▶ TASK STATEMENT
Will you transcribe all the entries word for word, skipping the pictures they hold?
==== DATA PROVIDED ====
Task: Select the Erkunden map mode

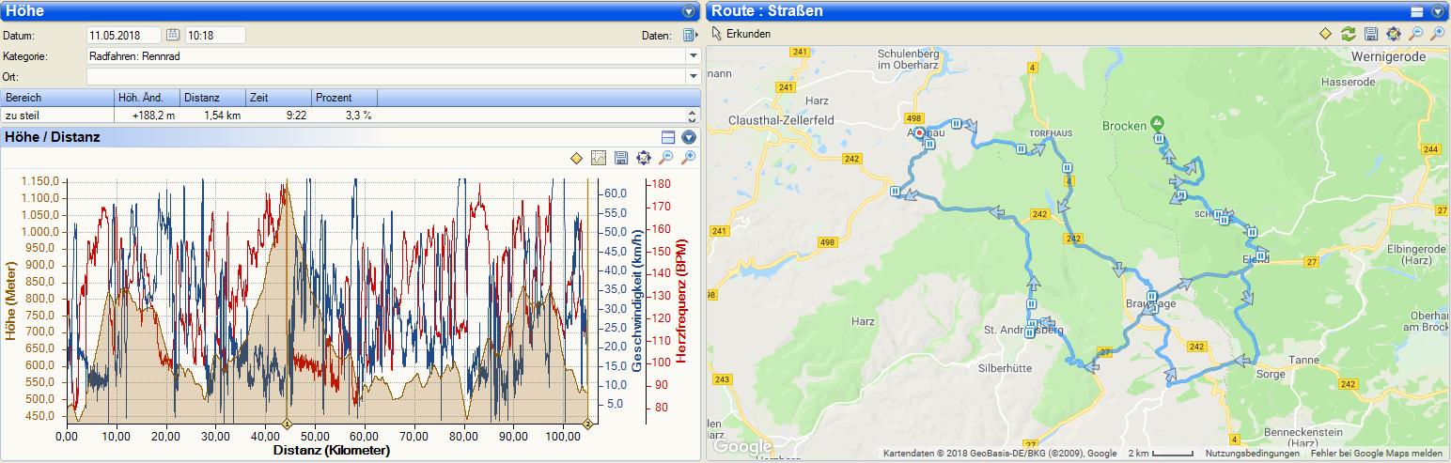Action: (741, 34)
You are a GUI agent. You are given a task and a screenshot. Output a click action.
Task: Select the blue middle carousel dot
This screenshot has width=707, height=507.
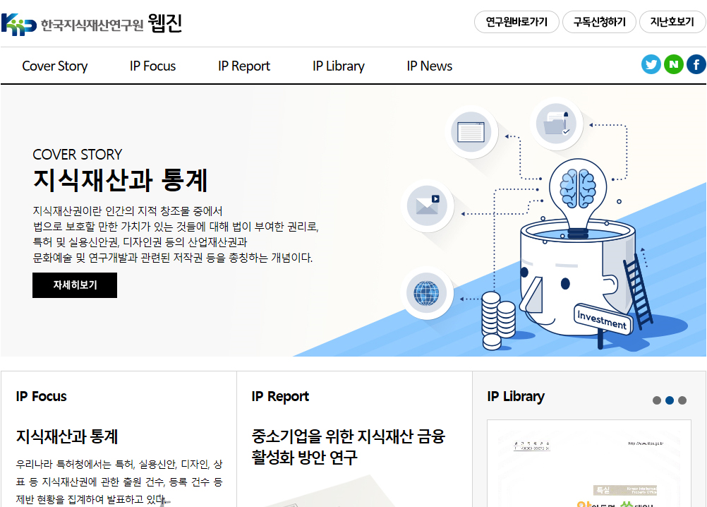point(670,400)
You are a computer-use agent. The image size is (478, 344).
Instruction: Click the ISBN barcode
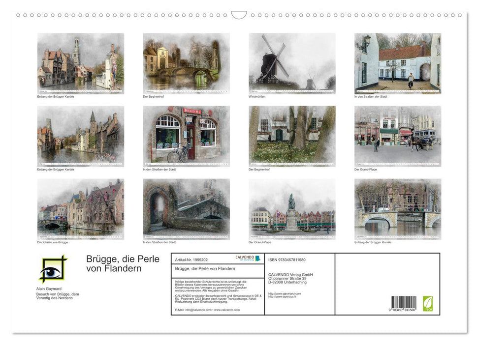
====
▶ COMPLETED TASK
Task: Select the Erkunden map mode

Action: (741, 34)
You are a GUI agent. You are given a task and a screenshot. Output a click action.
Task: Select the blue middle carousel dot
This screenshot has width=707, height=507.
point(670,400)
You are a computer-use agent. The image size is (478, 344).
Instruction: Click the ISBN barcode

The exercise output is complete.